* [What to do]: Replace "Linux" with "Ubuntu" in the rows from the line with "Image resolution: width=277" up to and including the line with "tap(14, 124)", and give those lines again with nothing else changed and the pictures left out.

Material start

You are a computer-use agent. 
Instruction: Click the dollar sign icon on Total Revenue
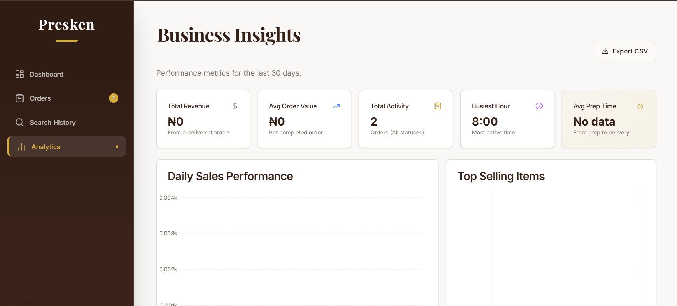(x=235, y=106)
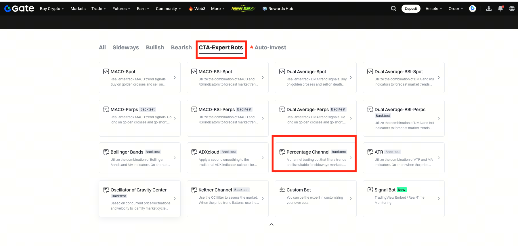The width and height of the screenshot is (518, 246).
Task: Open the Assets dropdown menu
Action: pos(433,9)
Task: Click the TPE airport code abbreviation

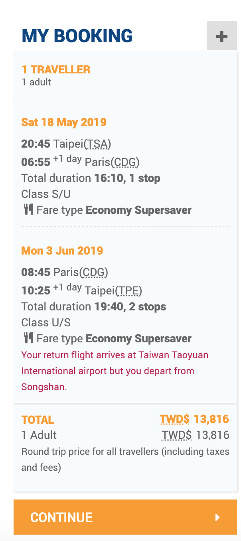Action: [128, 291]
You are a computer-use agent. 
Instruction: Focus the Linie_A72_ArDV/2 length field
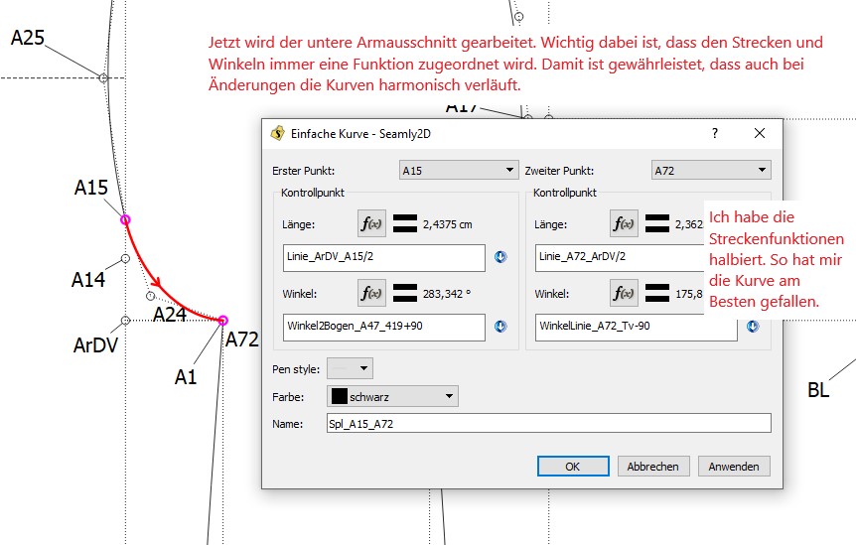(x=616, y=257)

Material end
Material start

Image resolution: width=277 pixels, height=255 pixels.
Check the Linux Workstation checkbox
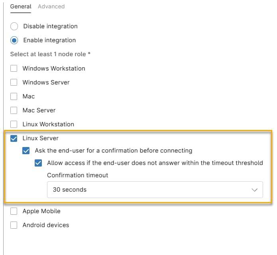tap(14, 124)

Material end

* [Solution to this exercise]:
Image resolution: width=277 pixels, height=255 pixels.
Check the Ubuntu Workstation checkbox
tap(14, 124)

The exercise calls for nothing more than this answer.